A new campaign has been launched to try to tackle problem gambling in the north-east.
GambleAware has invested more than £100,000 to see awareness raised of the National Gambling Helpline, encouraging more people to come forward and seek treatment.
The campaign, which will use the side of buses to get its message across, will run until Christmas.
As well as this, GambleAware, which aims to help people get treatment within the space of a few weeks, is also working with local colleges to help students.
In Scotland, there are more than 230,000 people classed as being either problem gamblers or are at risk of becoming one.
In the north-east, only seven people have come forward to GambleAware in the past year.
Iain Corby, deputy chief executive of GambleAware, said: “We’ve always been concerned only about 2% of people with a gambling problem come forward to get help and advice and we didn’t know if that was because they didn’t know where to go and find help or if they’re just reluctant to ask for it.
“Our intention in Aberdeen is to make sure you cannot move without seeing the GambleAware.org or National Gambling Helpline.
“We’re spending more than £100,000 on this campaign.

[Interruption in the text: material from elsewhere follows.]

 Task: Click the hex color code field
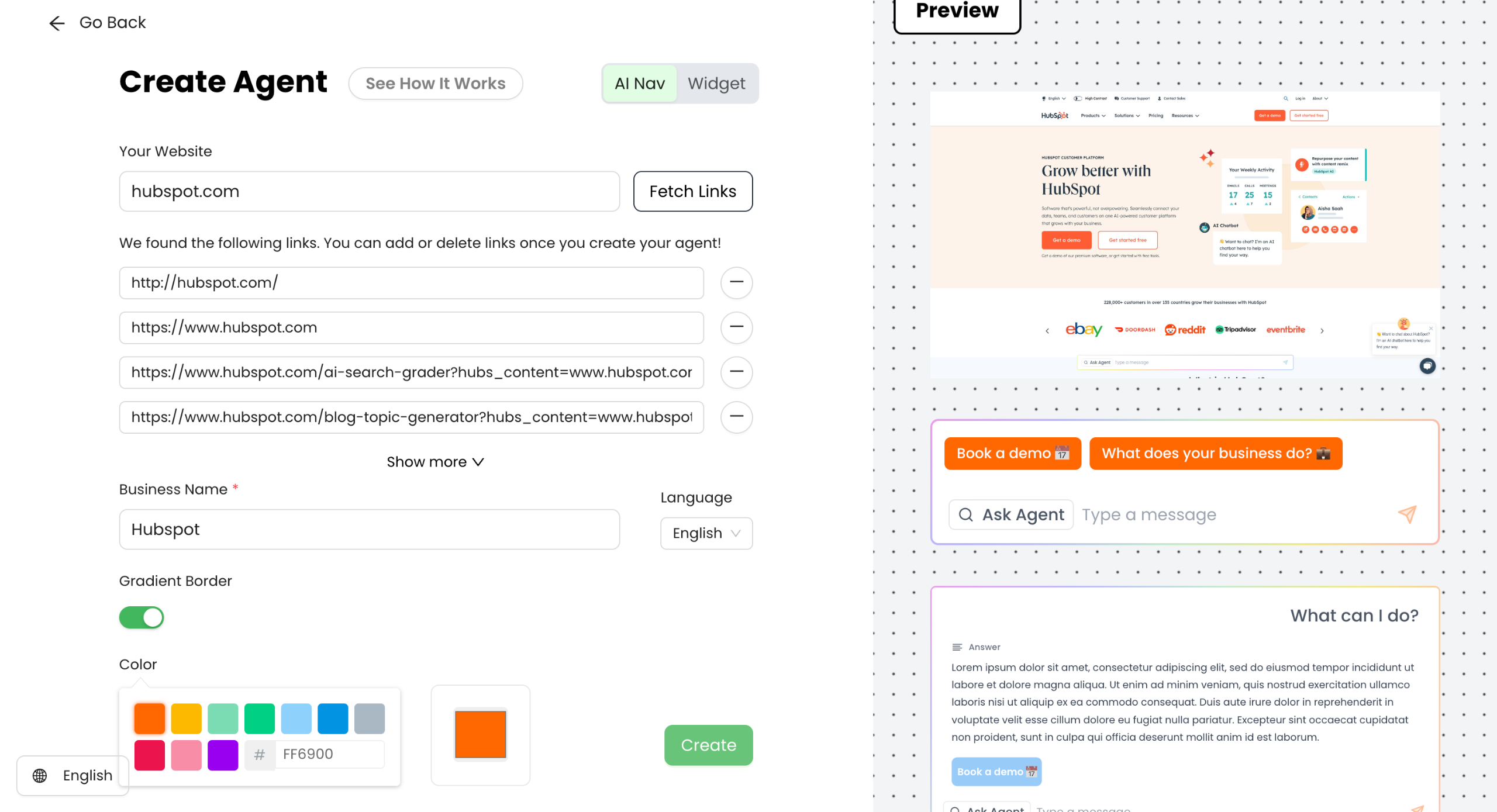pyautogui.click(x=330, y=754)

“Half is to make sure there’s extra treatment available locally that’s provided by the RCA Trust.
“It’s not just aimed at problem gamblers but also their friends and family, because we know that quite often they will be the first people to spot a problem.”
The campaign is being supported by Aberdeen Central MSP Kevin Stewart, who got in contact with GambleAware and other organisations to see if there was more that could be done in the area.
Mr Stewart said: “I am really pleased that we are having this campaign here in the north-east to highlight problem gambling to show the world here that help is available and to publicise the national gambling helpline.
“I’m very grateful to GambleAware and other organisations who came to Aberdeen at my request to discuss what we could do here after a number of constituents came to me about difficulties they faced themselves or their families were facing.
“It is really important that we provide the help necessary to help people beat their addiction.
“Sometimes the phone call itself to the helpline is enough to resolve a problem.
“On other occasions, more intensive support is required and I’m glad this campaign is also being backed up with the resources to help people who have difficulties.”
Wendy Bendel-Milne, whose partner took his own life due to gambling addiction, welcomed the new campaign, although she said there is still more that could be done in the area to improve the situation.
She said: “To have this service is very positive and it will be a massive help to those in need.
“I’m really glad that addiction is being recognised and its severity is being addressed.
“However, there needs to be more work done in schools to catch the problem of addiction early.
“Also there are still too many bookmakers on the streets. This isn’t helping.”